╭─ Records for the exercise
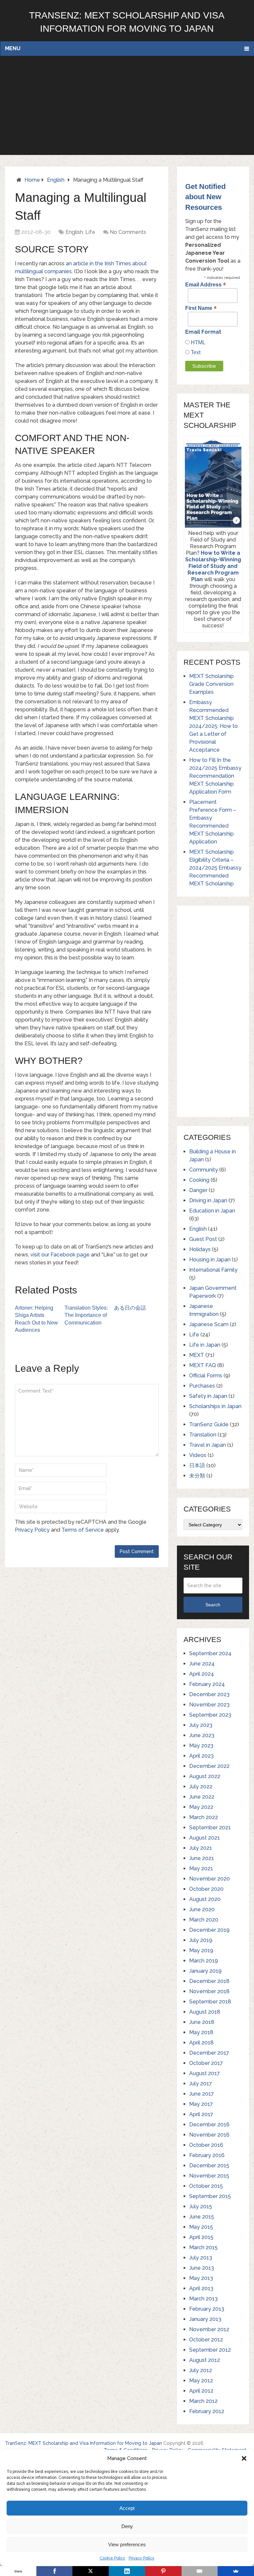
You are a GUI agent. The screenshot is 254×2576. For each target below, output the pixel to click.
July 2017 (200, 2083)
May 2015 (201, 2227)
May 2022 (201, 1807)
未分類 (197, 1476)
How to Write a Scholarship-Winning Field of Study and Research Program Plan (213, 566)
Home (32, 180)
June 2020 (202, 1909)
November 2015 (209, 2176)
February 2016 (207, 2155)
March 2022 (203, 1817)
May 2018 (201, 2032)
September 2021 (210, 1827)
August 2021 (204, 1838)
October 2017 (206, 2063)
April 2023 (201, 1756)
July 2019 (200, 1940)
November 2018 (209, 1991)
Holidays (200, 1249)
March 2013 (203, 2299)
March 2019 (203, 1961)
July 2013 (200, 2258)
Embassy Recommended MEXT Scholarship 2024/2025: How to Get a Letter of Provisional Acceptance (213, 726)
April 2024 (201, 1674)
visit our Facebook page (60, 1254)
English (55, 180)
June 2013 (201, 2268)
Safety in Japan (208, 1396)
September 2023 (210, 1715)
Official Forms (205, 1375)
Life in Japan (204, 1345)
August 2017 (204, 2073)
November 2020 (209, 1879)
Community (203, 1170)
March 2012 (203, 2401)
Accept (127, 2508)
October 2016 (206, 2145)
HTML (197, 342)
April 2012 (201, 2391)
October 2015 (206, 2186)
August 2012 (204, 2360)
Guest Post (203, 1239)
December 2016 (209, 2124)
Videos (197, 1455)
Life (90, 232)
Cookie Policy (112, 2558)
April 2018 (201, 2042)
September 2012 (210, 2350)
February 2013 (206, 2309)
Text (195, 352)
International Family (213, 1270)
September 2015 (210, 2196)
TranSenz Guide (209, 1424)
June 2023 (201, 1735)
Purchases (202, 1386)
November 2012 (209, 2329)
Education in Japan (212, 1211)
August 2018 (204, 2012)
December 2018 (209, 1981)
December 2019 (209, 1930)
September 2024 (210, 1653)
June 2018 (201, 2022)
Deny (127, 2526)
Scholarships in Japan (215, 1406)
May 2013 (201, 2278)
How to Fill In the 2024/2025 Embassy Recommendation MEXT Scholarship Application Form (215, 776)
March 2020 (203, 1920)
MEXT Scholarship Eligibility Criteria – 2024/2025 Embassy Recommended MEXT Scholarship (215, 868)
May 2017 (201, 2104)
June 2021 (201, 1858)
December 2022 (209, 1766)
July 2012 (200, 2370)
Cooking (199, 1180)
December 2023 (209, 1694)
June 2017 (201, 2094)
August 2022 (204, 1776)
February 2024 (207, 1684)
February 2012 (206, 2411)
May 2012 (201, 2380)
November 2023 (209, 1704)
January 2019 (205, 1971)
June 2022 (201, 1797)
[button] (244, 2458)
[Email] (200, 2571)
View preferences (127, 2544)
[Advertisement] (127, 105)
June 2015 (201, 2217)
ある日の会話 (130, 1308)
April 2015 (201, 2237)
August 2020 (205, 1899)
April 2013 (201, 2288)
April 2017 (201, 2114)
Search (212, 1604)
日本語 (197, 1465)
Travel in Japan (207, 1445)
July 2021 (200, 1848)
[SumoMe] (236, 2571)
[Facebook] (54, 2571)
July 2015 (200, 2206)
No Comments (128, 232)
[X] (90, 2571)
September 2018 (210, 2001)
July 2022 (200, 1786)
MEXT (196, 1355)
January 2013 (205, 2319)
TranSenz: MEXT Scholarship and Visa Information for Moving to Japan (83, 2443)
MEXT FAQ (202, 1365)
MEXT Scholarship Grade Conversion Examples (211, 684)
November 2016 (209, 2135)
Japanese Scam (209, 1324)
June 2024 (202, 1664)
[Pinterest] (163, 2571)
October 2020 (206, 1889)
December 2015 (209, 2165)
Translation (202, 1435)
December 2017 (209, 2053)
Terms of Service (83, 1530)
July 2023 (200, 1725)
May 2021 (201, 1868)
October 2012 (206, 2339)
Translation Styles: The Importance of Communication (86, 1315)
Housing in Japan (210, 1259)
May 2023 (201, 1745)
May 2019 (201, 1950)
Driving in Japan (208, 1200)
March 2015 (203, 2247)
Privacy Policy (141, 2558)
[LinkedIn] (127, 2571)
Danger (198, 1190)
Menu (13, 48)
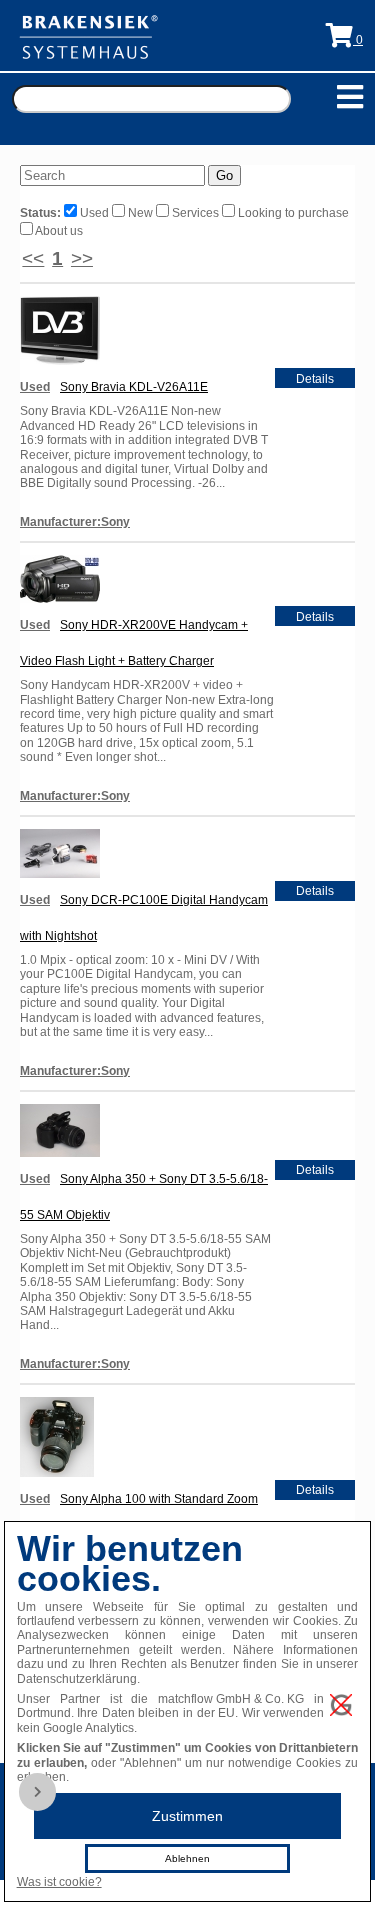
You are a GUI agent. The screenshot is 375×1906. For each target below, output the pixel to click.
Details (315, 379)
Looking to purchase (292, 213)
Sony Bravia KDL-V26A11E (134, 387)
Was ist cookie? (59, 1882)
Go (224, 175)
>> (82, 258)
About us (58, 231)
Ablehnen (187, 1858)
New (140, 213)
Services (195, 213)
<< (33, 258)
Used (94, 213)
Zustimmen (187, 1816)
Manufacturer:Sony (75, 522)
╰─
╭─ Records for the exercise
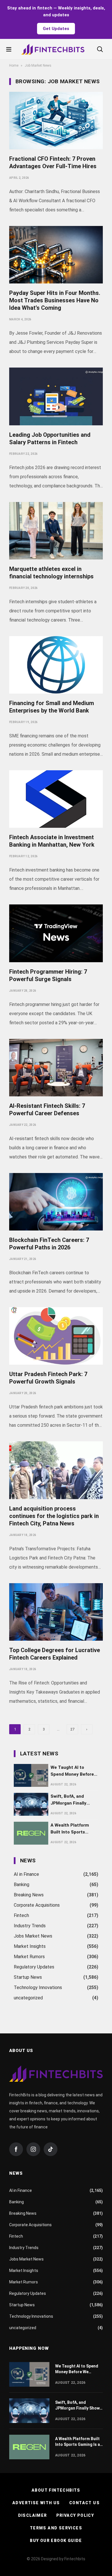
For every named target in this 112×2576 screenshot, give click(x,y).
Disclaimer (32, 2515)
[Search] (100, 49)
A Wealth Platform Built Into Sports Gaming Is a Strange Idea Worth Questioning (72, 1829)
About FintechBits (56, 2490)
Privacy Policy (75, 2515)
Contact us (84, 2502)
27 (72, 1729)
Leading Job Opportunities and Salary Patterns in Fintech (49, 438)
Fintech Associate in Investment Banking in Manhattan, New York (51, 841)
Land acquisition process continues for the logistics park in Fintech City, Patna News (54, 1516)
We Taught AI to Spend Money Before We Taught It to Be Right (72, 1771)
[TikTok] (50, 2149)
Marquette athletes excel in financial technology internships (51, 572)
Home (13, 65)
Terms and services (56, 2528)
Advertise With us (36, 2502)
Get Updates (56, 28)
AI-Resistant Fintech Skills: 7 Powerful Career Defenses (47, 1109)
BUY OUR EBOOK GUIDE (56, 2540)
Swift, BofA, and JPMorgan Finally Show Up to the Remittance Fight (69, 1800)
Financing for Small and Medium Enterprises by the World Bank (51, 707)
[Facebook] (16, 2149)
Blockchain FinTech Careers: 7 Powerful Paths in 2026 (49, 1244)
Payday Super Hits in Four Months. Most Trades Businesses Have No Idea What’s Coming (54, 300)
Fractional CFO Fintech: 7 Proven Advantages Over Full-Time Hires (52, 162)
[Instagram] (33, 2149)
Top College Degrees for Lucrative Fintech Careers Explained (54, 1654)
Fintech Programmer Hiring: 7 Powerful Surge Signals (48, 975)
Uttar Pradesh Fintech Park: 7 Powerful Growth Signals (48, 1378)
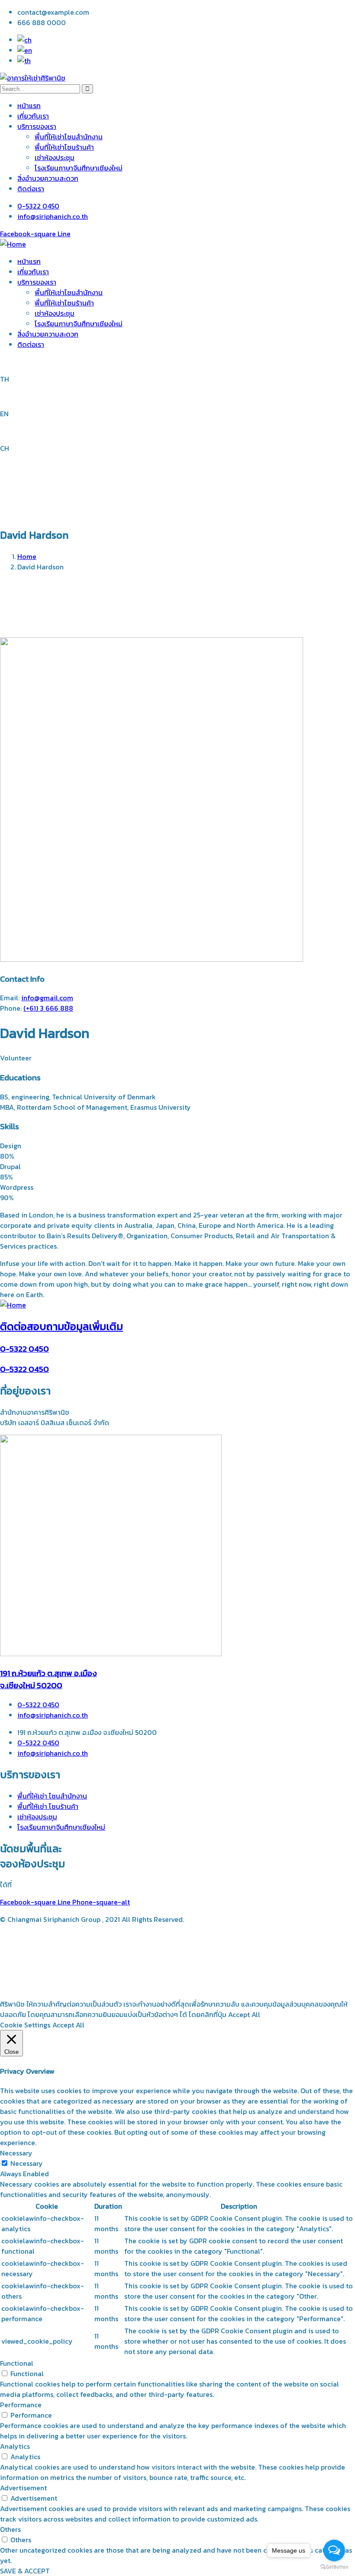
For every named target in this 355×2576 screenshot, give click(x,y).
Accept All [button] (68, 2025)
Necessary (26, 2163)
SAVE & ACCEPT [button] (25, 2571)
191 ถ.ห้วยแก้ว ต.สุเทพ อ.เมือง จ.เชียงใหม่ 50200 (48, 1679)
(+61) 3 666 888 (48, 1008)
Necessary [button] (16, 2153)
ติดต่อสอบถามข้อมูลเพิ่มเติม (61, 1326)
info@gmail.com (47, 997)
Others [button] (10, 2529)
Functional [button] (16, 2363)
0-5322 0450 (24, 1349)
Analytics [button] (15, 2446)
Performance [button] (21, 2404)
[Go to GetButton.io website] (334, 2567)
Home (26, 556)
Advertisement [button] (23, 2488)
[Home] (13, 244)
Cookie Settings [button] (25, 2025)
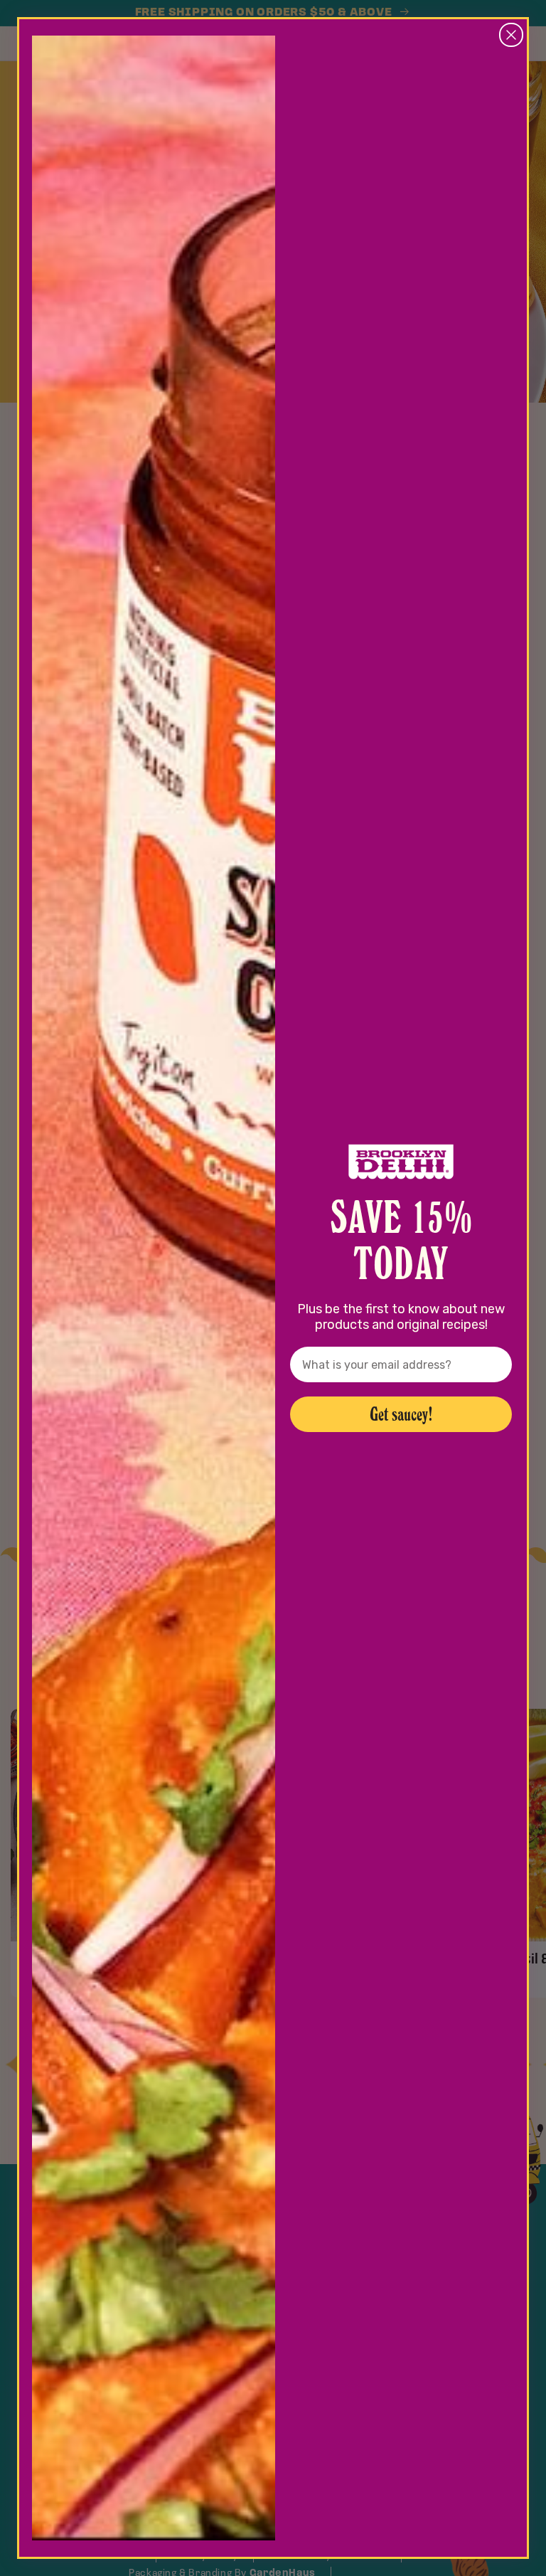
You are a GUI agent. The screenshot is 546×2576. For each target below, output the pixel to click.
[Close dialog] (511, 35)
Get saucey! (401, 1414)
╰─
- **What is being asked**
Whenever a line of the records holds the string "Idea", pick it out and copy it.

- **Solution to the problem**
A Wealth Platform Built Into Sports Gaming Is a Strange Idea Worth Questioning (72, 1829)
Payday Super Hits in Four Months. Most Trades Businesses Have No Idea What’s Coming (54, 300)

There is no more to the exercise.